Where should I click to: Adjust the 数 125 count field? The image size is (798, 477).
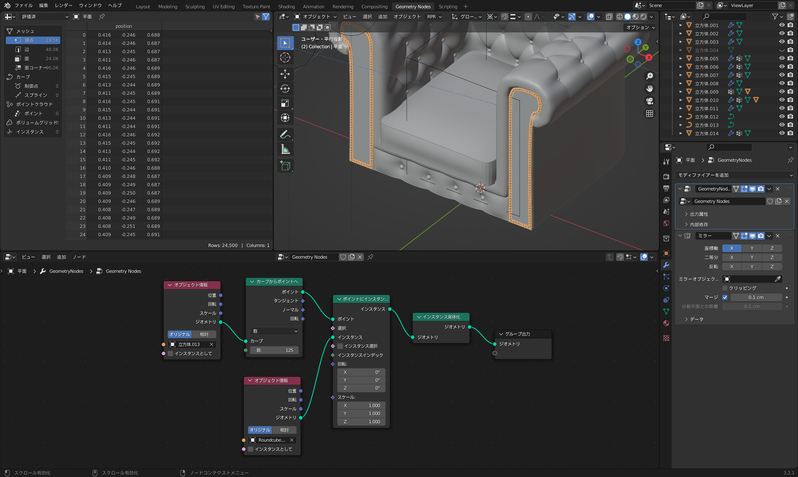[x=274, y=350]
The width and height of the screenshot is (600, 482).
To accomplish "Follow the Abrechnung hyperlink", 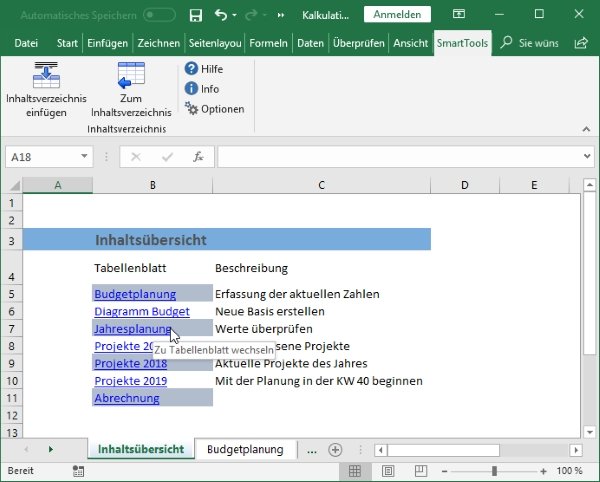I will (x=127, y=398).
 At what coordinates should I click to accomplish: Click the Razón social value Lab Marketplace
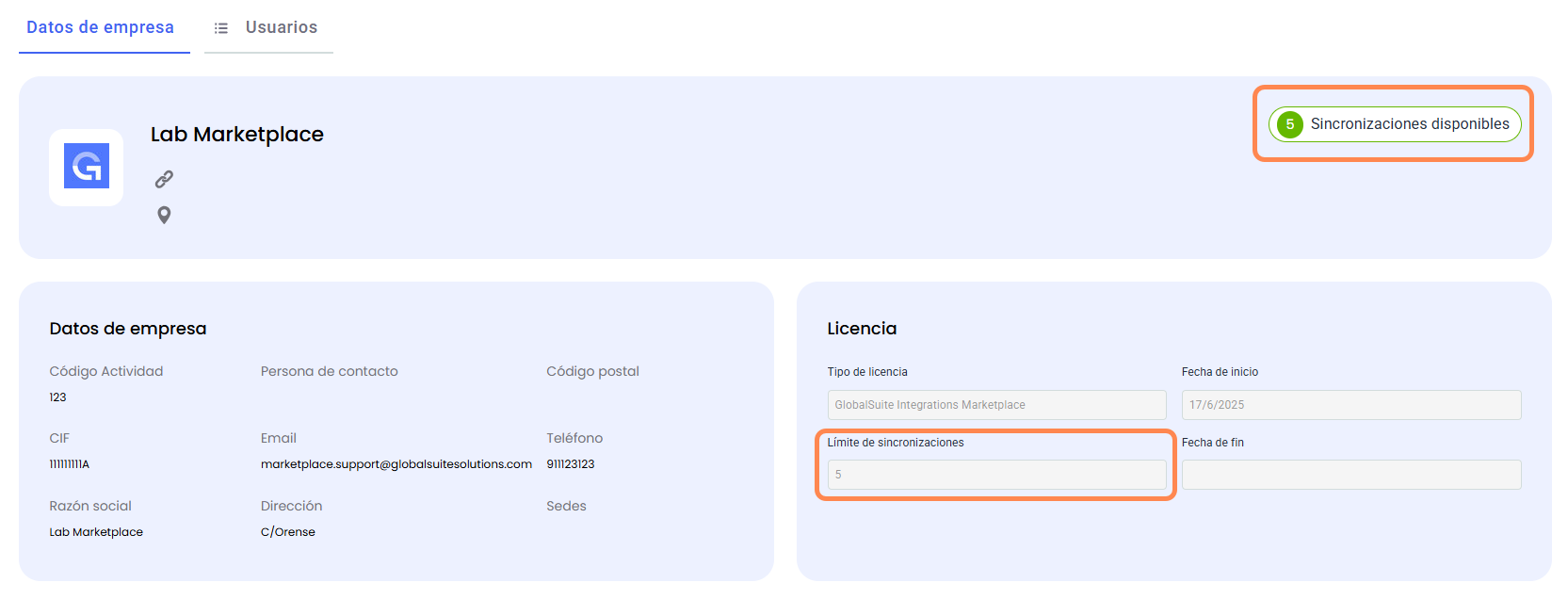click(96, 532)
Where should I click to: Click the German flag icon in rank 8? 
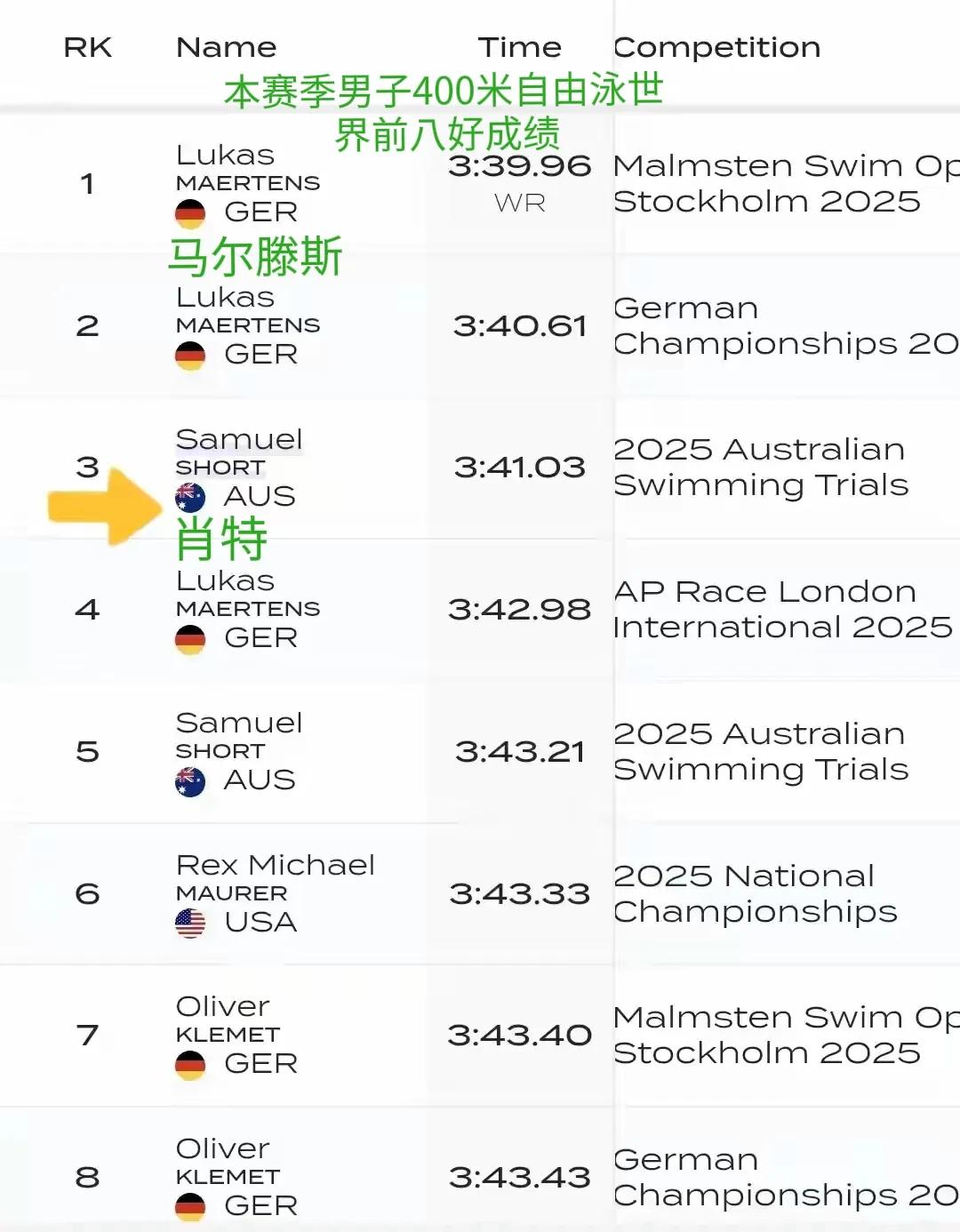tap(190, 1206)
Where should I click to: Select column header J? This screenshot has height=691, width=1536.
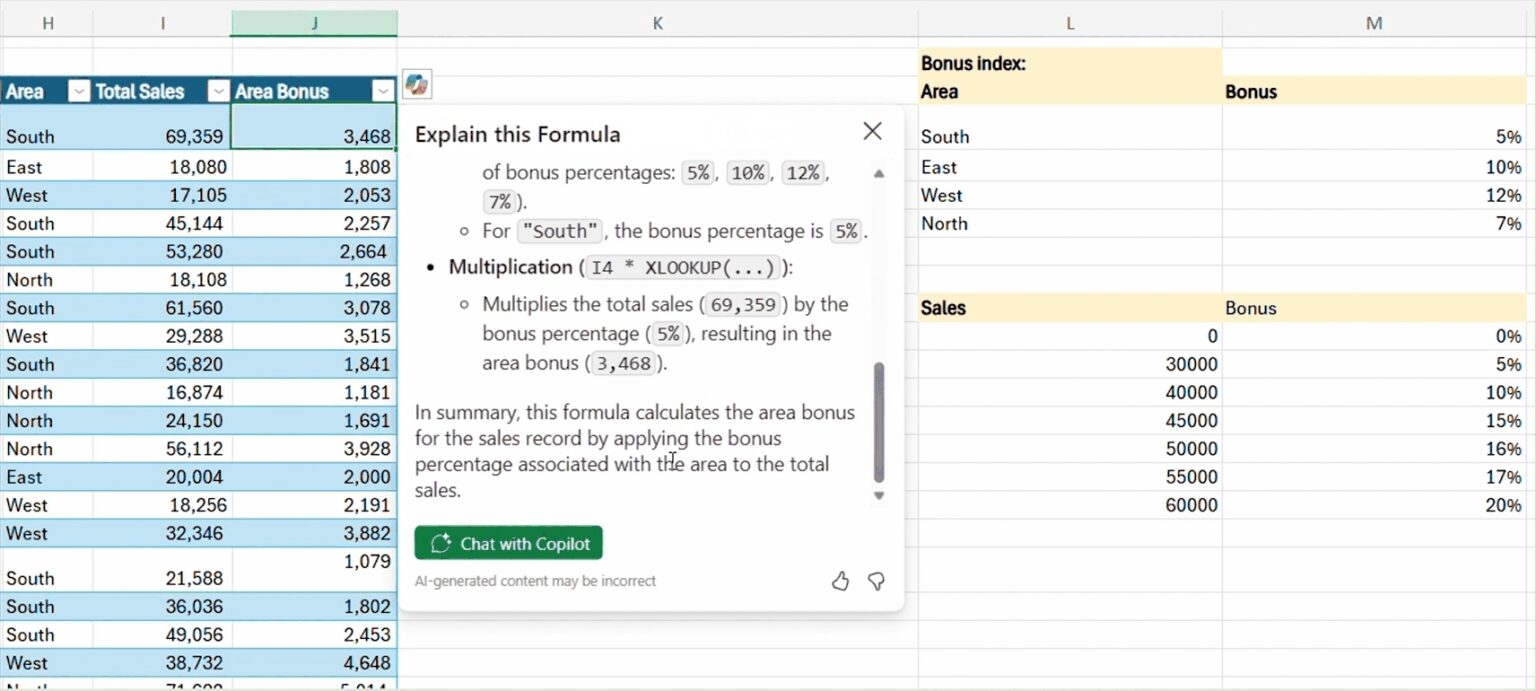pyautogui.click(x=313, y=22)
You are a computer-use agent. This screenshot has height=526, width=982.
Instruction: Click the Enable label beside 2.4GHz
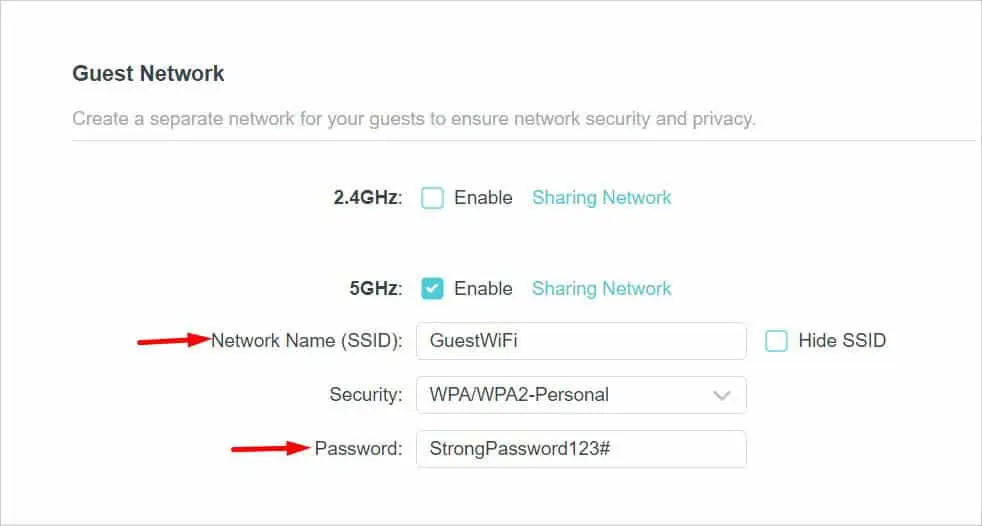(x=483, y=198)
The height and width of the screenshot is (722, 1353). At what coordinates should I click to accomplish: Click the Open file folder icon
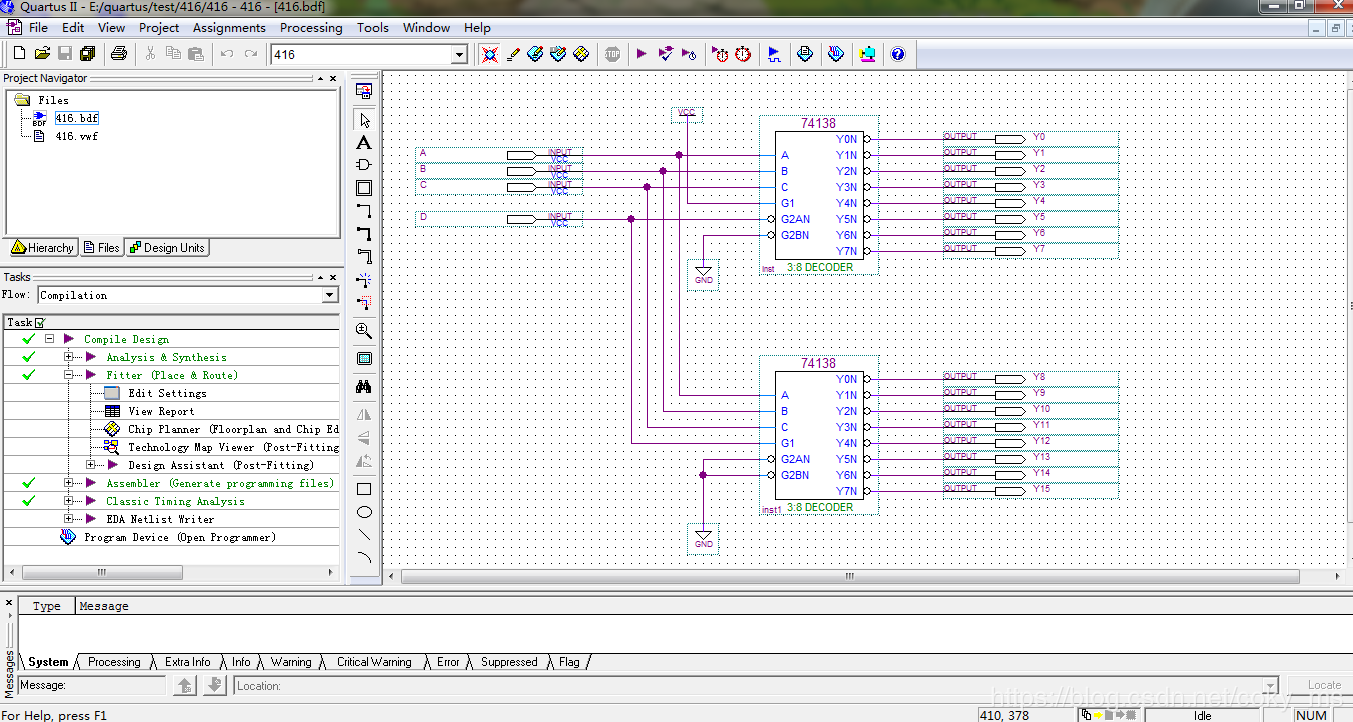(42, 54)
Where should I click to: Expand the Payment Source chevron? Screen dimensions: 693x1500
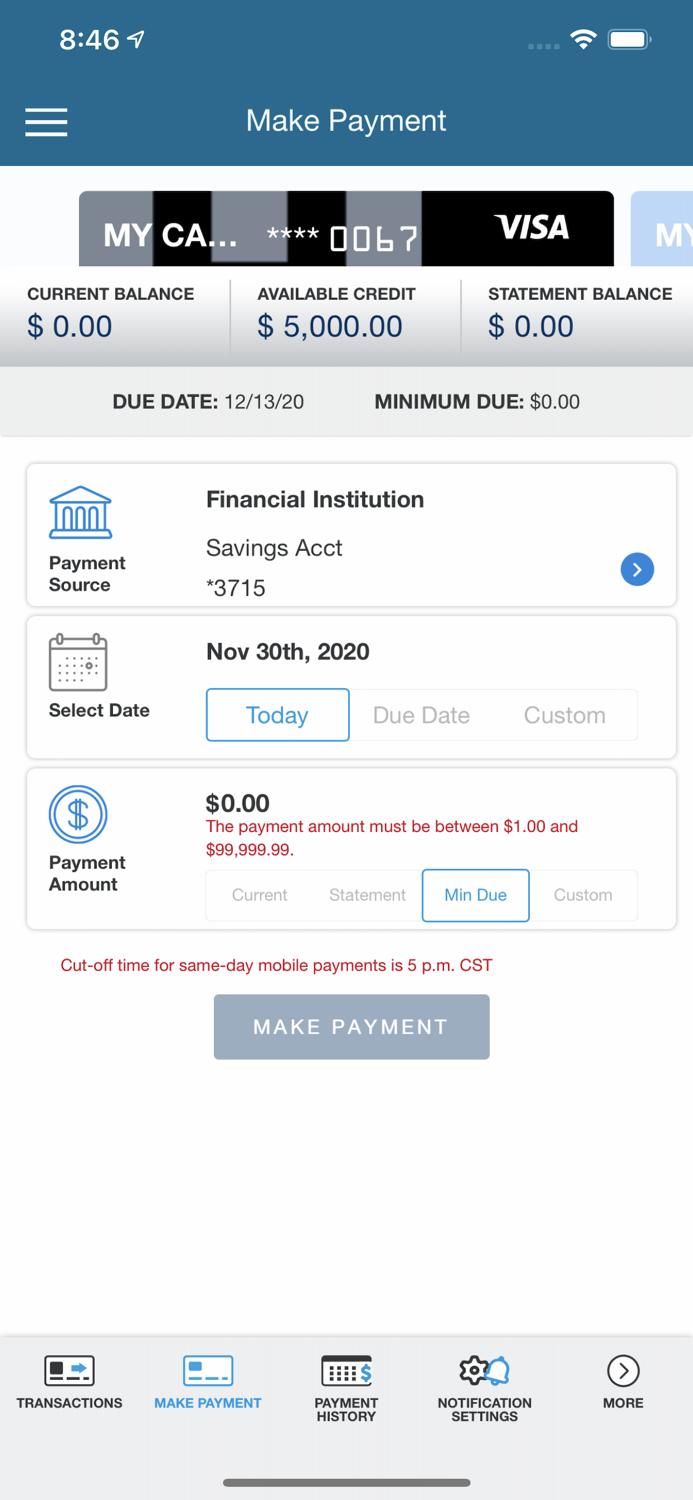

________

Turn the material from the line containing "value Lab Marketplace" through the end of the material, both ends included, into a numbered list with blank lines omitted and pictures left out.

Result of this exercise:
1.  At what coordinates should I click to accomplish: Click the Razón social value Lab Marketplace
2. click(96, 532)
3. Where should I click to: Click the German flag icon in rank 8? 
4. tap(190, 1206)
5. Where should I click to: Select column header J? This screenshot has height=691, width=1536.
6. pyautogui.click(x=313, y=22)
7. You are a computer-use agent. This screenshot has height=526, width=982.
8. Instruction: Click the Enable label beside 2.4GHz
9. (x=483, y=198)
10. The height and width of the screenshot is (722, 1353). At what coordinates should I click to accomplish: Click the Open file folder icon
11. (42, 54)
12. Where should I click to: Expand the Payment Source chevron? Screen dimensions: 693x1500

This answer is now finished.